Find the lines below that contain the string "will". Copy each one.

• Data for processing:
--- START ---

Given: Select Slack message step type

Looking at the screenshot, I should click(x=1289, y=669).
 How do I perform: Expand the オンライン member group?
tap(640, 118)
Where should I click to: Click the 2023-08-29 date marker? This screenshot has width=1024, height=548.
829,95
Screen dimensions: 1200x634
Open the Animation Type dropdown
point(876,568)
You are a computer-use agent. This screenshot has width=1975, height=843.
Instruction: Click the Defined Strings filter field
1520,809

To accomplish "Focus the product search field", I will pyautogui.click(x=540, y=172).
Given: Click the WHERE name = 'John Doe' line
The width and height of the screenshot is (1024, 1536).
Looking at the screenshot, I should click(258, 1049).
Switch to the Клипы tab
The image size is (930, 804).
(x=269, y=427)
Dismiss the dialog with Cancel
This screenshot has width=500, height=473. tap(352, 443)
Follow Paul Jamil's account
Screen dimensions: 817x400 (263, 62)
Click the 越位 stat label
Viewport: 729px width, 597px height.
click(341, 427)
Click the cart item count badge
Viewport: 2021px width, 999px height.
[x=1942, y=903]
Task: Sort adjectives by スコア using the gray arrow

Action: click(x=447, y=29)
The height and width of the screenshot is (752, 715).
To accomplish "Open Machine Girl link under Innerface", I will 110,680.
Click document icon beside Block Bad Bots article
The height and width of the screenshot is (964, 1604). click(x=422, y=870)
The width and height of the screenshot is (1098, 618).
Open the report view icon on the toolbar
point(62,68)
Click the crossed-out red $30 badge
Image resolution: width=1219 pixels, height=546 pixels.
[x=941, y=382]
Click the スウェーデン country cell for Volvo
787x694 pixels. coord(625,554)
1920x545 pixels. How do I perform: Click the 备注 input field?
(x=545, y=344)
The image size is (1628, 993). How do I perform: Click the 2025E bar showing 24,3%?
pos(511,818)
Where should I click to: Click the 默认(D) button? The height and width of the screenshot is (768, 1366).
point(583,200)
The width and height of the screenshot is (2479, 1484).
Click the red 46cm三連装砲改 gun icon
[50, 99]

--- END ---

• Result of this exercise:
To accomplish "Focus the product search field", I will pyautogui.click(x=540, y=172).
To accomplish "Open Machine Girl link under Innerface", I will 110,680.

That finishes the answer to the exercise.